Text passage:
-----
PRESS RELEASE
Jeremy Dickinson
14 September – 19 October 2001
Artist reception: Friday, 14 September, 6 to 8 pm
Anthony Meier Fine Arts is pleased to announce its upcoming exhibition of new work by British artist Jeremy Dickinson. Exhibiting with Anthony Meier Fine Arts for the second time, Dickinson’s work continues to center around his life-long fascination with the various means of transportation.
Using his childhood car collection as the codex, Dickinson brings form and substance to the random display of objects and presents them with exacting detail. The toy vehicles are stacked in totem-format with the variations reiterating his childhood obsession through a mix of wry conceptualism and youthful whimsy.
Dickinson’s most recent work has begun to give his vehicles their own personalities. His toy cars and trucks have moved from being stoic models to active participants on the canvas. Other childhood games are referenced.
As Dickinson adds to his collection of old toy autos, played with and wrecked by anonymous owners, so the paintings – and the scenarios in them – have become more complex.
-----
Data supplied:

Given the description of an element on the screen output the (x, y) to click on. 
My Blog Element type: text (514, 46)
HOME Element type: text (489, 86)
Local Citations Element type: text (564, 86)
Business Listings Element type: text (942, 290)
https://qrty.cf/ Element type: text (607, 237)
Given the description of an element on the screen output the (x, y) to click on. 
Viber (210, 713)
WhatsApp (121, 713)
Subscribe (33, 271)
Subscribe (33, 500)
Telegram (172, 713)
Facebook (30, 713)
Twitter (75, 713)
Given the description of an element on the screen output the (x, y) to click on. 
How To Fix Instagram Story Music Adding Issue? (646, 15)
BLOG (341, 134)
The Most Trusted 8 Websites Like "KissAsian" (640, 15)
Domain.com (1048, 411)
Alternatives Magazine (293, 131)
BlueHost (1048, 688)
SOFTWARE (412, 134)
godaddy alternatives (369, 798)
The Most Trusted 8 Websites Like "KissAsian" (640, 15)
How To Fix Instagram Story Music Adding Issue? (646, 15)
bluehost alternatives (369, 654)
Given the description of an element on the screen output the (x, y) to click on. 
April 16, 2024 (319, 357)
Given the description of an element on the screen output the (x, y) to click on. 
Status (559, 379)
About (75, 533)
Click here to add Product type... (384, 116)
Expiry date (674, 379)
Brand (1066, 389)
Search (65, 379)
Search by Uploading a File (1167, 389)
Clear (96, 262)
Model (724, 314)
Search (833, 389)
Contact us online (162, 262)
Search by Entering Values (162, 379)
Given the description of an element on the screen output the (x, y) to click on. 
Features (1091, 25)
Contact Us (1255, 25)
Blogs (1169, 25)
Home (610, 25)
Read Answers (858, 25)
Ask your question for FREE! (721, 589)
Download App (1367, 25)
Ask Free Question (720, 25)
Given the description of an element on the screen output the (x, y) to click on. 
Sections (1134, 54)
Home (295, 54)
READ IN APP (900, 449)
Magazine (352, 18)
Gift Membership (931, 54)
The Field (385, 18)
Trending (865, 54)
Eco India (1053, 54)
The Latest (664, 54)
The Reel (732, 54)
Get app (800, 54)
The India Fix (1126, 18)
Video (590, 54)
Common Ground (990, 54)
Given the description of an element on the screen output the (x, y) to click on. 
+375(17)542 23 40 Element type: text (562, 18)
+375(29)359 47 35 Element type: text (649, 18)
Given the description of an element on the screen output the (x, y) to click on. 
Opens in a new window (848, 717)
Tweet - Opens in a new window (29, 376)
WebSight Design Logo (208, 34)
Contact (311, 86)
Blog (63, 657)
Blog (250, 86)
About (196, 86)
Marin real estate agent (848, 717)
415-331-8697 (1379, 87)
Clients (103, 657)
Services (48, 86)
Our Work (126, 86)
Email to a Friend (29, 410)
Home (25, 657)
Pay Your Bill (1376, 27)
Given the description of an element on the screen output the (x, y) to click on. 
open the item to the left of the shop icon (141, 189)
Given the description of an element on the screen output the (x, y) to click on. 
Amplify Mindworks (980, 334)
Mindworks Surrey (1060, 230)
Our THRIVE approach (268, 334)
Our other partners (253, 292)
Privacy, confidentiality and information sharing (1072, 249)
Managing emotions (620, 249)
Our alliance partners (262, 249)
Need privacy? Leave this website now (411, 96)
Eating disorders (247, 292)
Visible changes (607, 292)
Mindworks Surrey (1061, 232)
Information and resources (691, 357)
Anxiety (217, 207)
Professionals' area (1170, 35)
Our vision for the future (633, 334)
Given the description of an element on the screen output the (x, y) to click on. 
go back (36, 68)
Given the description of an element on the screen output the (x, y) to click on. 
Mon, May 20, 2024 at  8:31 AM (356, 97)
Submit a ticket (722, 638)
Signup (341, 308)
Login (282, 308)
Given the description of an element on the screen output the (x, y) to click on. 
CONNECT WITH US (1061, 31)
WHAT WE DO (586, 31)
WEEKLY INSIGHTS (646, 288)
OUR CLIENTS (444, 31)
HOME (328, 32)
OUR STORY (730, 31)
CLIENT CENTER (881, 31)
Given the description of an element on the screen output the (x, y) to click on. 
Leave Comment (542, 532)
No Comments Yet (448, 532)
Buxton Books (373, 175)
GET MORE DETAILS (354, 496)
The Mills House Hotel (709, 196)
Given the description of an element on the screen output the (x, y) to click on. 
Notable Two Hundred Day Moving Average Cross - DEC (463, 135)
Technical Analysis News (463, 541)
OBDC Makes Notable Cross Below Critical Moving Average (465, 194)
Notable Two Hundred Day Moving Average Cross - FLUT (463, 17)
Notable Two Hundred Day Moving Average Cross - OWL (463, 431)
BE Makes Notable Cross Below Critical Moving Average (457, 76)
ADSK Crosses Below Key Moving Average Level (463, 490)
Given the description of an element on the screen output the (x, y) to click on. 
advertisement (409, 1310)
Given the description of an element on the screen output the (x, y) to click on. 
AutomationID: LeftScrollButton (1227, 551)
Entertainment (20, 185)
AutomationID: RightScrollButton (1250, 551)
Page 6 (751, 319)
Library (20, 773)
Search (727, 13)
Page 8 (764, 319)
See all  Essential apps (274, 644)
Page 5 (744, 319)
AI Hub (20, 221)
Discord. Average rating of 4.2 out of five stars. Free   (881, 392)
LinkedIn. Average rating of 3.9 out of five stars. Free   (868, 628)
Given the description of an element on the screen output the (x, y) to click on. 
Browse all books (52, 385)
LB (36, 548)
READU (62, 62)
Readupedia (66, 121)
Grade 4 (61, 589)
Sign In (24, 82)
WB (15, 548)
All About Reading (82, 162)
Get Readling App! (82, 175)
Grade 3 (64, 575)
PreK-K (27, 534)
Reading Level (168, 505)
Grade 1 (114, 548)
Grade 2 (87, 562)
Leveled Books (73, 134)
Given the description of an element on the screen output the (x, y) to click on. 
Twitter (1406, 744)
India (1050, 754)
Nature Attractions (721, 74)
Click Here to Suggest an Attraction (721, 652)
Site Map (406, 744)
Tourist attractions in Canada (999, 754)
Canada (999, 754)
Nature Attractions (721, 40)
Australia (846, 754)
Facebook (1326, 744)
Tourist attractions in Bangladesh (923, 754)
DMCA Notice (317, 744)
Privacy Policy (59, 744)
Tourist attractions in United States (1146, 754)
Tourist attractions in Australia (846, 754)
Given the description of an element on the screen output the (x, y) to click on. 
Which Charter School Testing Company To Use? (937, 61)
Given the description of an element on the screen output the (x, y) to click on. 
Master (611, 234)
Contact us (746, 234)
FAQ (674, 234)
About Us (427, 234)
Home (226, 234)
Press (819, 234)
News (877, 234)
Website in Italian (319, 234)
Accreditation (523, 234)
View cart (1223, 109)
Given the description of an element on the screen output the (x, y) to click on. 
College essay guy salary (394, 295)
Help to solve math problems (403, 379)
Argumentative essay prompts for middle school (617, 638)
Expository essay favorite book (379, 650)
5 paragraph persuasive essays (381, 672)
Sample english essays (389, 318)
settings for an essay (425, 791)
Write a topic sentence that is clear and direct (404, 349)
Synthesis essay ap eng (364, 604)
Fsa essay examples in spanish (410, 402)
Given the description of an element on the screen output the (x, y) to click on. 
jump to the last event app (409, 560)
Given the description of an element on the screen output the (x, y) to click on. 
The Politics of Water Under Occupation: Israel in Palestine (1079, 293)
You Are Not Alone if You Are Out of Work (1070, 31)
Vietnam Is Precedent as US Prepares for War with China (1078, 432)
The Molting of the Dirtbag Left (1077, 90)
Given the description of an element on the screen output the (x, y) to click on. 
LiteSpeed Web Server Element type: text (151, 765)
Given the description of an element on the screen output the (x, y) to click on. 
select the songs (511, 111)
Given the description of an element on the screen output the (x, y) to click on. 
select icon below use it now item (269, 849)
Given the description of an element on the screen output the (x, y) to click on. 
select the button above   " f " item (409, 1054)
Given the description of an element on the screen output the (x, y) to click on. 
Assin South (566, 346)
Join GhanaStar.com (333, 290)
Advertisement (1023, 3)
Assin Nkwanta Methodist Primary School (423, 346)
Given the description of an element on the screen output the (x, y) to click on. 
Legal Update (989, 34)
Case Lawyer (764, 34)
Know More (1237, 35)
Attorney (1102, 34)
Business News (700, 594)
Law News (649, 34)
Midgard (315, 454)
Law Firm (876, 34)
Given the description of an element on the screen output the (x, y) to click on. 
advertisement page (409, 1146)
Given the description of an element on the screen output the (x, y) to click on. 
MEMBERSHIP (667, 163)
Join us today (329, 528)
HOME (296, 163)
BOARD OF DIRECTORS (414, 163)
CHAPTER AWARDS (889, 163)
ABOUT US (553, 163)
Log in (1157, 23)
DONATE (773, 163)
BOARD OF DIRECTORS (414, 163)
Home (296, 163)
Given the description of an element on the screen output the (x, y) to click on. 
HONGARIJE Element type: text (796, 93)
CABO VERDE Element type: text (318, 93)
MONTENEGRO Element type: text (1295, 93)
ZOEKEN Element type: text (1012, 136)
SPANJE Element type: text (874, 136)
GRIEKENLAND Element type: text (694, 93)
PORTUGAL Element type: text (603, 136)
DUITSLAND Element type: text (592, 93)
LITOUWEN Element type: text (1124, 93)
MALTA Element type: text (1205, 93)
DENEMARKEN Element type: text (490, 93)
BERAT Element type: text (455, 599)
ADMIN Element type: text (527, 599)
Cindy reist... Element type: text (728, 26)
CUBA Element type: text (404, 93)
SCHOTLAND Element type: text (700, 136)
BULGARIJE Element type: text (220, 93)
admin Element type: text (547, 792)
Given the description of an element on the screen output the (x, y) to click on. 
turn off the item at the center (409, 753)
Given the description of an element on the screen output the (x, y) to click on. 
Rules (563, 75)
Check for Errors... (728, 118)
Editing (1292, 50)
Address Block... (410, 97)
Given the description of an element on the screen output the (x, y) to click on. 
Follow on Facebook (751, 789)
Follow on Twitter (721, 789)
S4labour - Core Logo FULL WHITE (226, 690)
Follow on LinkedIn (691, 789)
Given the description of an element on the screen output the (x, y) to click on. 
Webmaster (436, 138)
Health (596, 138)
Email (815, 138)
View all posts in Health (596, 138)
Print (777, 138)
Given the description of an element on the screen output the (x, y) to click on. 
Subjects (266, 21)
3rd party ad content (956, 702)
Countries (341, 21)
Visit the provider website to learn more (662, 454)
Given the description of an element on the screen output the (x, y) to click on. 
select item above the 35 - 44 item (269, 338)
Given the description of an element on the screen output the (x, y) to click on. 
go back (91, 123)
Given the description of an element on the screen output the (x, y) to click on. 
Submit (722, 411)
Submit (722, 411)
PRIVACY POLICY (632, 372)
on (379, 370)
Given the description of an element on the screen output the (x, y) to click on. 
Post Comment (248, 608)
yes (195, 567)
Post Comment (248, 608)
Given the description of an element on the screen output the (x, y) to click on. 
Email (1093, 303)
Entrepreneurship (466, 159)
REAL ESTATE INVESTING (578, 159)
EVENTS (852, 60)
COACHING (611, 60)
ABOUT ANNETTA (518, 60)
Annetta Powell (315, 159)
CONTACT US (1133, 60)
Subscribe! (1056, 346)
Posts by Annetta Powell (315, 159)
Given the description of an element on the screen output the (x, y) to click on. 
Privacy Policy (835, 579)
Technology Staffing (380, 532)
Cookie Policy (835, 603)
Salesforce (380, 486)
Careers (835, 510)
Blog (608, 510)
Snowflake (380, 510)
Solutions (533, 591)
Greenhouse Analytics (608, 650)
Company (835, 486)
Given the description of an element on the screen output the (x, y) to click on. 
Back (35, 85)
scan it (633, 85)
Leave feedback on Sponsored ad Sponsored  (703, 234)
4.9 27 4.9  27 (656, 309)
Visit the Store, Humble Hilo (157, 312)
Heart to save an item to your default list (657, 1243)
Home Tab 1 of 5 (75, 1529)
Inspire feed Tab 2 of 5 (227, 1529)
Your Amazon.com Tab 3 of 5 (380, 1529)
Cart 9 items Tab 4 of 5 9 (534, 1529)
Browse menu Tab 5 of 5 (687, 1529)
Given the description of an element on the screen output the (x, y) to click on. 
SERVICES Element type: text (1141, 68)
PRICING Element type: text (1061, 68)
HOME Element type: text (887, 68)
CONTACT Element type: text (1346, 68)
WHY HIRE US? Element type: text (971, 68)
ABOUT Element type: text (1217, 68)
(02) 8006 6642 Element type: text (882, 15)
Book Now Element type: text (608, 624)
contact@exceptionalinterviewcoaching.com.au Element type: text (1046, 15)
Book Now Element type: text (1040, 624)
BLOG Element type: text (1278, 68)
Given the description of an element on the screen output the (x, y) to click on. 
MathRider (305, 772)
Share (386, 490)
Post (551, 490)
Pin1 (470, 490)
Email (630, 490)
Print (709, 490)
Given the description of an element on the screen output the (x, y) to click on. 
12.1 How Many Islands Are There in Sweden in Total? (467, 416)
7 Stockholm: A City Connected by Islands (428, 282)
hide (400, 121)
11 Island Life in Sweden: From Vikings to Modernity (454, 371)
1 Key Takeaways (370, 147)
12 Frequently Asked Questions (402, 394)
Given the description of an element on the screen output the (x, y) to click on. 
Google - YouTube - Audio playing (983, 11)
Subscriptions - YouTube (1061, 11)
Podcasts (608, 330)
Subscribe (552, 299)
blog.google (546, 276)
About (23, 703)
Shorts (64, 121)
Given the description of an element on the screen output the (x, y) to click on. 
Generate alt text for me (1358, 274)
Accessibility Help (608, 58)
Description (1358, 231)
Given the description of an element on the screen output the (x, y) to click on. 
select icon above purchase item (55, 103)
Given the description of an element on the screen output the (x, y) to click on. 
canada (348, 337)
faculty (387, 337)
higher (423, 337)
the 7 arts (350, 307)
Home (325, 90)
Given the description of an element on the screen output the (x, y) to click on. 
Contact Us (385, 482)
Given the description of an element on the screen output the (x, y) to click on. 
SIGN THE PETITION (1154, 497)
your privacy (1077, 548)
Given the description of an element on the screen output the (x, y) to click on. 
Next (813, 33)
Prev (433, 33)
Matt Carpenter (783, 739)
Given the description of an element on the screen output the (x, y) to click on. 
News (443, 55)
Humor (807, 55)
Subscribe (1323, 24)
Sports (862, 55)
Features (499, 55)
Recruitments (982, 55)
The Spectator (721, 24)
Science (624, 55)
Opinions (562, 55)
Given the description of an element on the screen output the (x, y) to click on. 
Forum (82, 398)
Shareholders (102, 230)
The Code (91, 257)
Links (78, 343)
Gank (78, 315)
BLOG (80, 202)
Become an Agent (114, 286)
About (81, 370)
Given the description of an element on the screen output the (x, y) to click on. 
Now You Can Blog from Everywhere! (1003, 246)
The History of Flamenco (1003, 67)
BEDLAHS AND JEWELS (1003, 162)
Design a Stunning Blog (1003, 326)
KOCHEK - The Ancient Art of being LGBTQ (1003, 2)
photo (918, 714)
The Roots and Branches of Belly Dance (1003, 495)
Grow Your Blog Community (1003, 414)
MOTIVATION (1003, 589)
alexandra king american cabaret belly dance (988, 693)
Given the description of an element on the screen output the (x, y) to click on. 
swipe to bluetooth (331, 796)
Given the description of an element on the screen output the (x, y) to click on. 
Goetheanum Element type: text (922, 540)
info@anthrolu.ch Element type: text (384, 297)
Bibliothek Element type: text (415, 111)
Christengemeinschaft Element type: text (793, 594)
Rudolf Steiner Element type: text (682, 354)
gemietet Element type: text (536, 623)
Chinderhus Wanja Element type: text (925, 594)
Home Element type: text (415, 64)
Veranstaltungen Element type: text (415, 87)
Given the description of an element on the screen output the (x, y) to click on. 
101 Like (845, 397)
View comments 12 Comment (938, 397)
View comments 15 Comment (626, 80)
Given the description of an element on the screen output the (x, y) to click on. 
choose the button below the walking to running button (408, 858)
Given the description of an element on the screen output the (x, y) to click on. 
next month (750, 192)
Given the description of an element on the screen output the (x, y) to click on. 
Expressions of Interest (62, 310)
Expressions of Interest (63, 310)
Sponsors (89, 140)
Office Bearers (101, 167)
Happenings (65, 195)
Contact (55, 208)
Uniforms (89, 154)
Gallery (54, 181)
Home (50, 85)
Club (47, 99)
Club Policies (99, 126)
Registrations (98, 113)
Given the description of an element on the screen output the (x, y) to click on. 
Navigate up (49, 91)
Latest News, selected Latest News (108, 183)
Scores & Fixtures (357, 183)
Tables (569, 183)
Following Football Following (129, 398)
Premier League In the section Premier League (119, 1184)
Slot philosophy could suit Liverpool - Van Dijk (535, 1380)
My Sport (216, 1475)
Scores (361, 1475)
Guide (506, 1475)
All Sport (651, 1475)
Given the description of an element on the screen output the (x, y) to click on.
-----
Prompt 1:
Translate this sentence from the press release about Jeremy Dickinson into Spanish: "His toy cars and trucks have moved from being stoic models to active participants on the canvas."
Prompt 2:
List every date and clock time that appears in the heading lines of the Jeremy Dickinson press release, with what each marks.
Prompt 3:
Take the press release about the Jeremy Dickinson exhibition further, starting after its last sentence.

Answer section 1:
Sus coches y camiones de juguete han pasado de ser modelos estoicos a participantes activos en el lienzo.

Answer section 2:
- 14 September 2001: exhibition opens
- 19 October 2001: exhibition closes
- Friday, 14 September: artist reception
- 6 pm: reception begins
- 8 pm: reception ends

Answer section 3:
While some of the paintings in the exhibition continue, in the tradition of still life, to study the chipped and dented vehicles, Dickinson is now also introducing other characters into his work. Old cardboard boxes become bus depots, filing boxes are stacked to represent hills, toy building blocks become bridge piers supporting roadways, and old toy caravans are rigged together with lengths of string to create makeshift cable cars. Other toys and models, as diverse as dragons, scarecrows and metal cacti also make appearances along with the vehicles.
Exhibiting a large group of new work, Dickinson has experimented not only with the contents of his paintings but also with the size of the canvases on which they are presented. Thus, this body of work evidences Dickinson’s continued mastery of his craft and his ability to explore and advance the concept of the mundane.